Se ne è andato il 24 maggio 2014, all’eta di 68 anni. La sua opera rimane un esempio molto chiaro di assoluto rigore espressivo, di volontà continua di affinamento dello stile e desiderio incessante di ricerca. Quest’ultimo aspetto l’aveva non solo portato a documentare luoghi, ambienti e corpi, ma anche determinati processi produttivi che riguardano l’intera società occidentale (ma non solo).
Con il suo lavoro intitolato Alimenti (Lebensmittel), presentato anche nell’ambito della 55a Esposizione Internazionale d’Arte di Venezia, aveva realizzato un progetto lungo e minuzioso durato molti anni.
In questo periodo, il fotografo tedesco ha cercato di documentare (e comprendere a pieno) i processi di produzione degli alimenti che tutti noi consumiamo ogni giorno. Ha visionato, “schedato” e riprodotto fotograficamente grandi strutture industriali, coltivazioni di tutti i generi, allevamenti di ogni tipo di animale, procedimenti di produzione alimentare.
Il suo sguardo ha, così, edificato un gigantesco e preoccupante mosaico visuale che intende rivelare al fruitore il sistema mondiale dell’alimentazione, commercializzazione compresa. Ma il suo sforzo di documentazione, cioè di informazione, ha anche permesso di chiarire come l’impianto produttivo internazionale del sistema dell’alimentazione possa andare avanti anche grazie all’enorme mole di lavoro svolto da anonimi lavoratori.
Inquadrature dalle particolari sfumature cromatiche si alternano a frame in bianco e nero, oggettivamente inquietanti. Tale miscuglio non può che provocare in chi guarda una sorta di senso di nausea legato più che al cibo, in quanto tale, al meccanismo connesso al profitto ottenuto tramite gli impulsi consumistici generati dall’industria.
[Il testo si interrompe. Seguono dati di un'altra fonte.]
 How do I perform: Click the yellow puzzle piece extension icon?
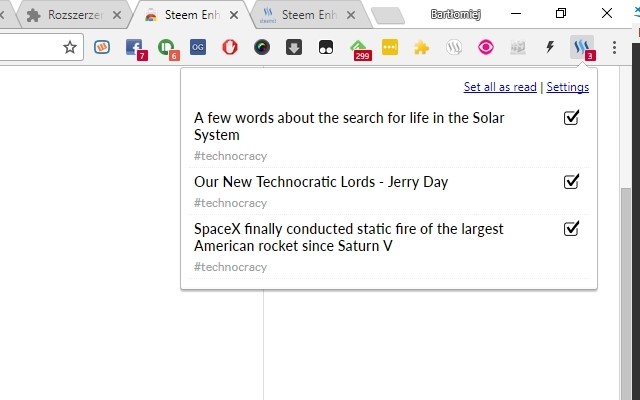click(x=422, y=47)
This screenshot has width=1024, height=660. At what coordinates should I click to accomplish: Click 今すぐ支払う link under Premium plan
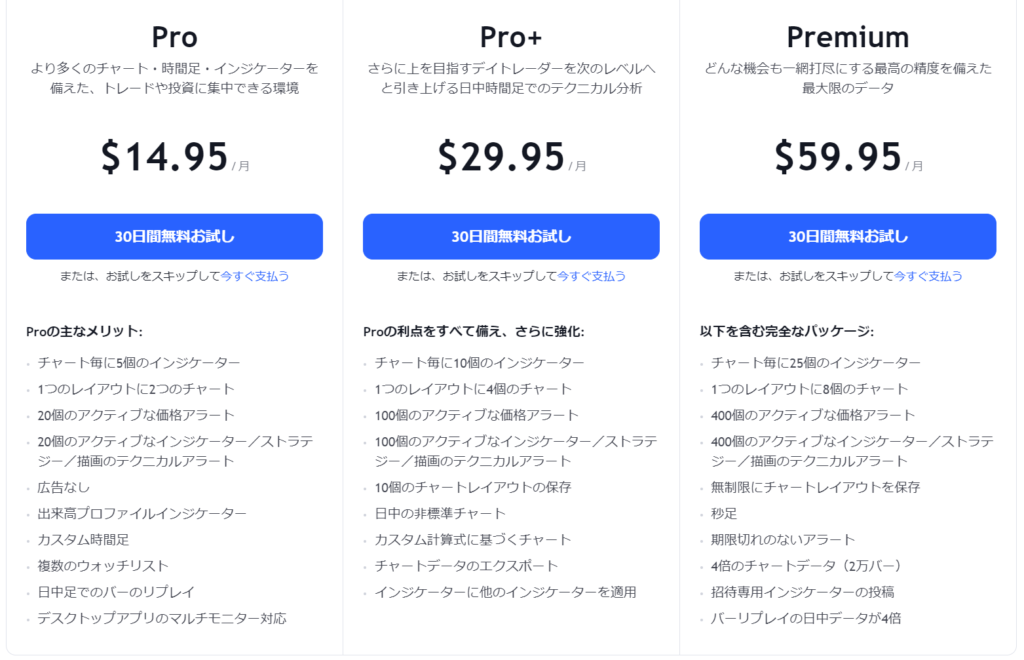coord(928,276)
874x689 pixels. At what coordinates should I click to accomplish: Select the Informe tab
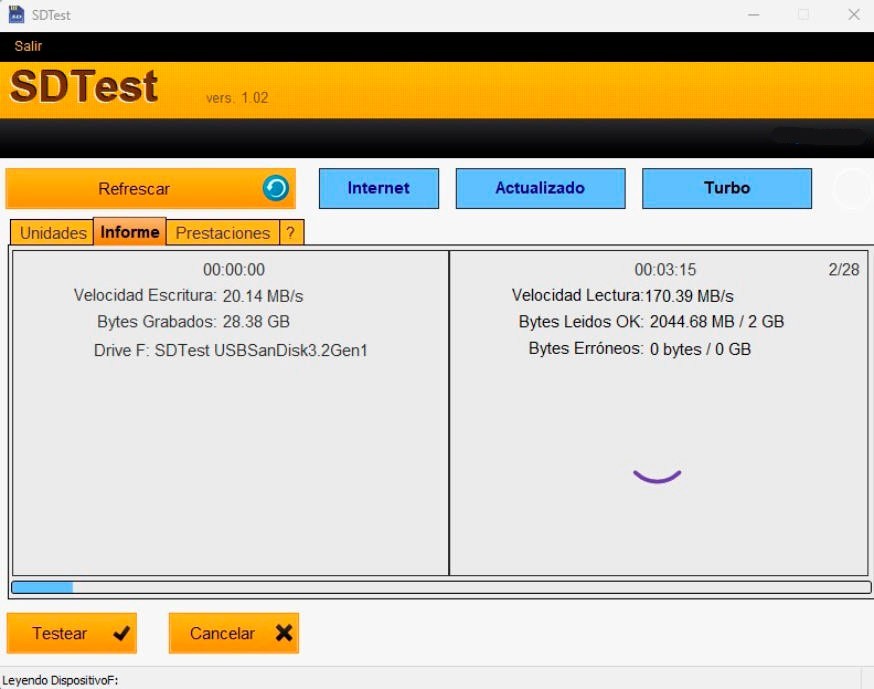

Ma a parte questo lavoro non bisogna dimenticare le visioni di Michael Schmidt che scaturiscono dalla relazione interiore con la città in cui è nato: Berlino. Le fotografie restituiscono una dimensione dell’universo cittadino straniante, un universo apparentemente saldo e graniticamente algido. In particolare, alcuni vacui spazi berlinesi (pubblicati nel libro Berlin Nach 1945 – Steidl, 2005) raffigurati nella loro rigida insensatezza e (presunta) razionalità forniscono al fruitore la dimensione di un ambiente privo di un centro di gravità permanente, ingabbiato in una specie di indefinibile condizione di speranza. I margini incerti e frastagliati della metropoli, interstizi indecifrabili individuati tra la sfera urbana e terreni di nessuno, producono contraddizioni visive e si manifestano come aree senza identità, non in grado di fornire un significato univoco dell’esistente ma capaci, incredibilmente, di stimolare l’immaginazione individuale e collettiva.
Michael Schmidt rimane un esempio di limpido spessore creativo, di forza pura e mentale dello sguardo e di profondità creativa che mi sembra appropriato collocare in una posizione centrale nella storia della fotografia europea del XX secolo.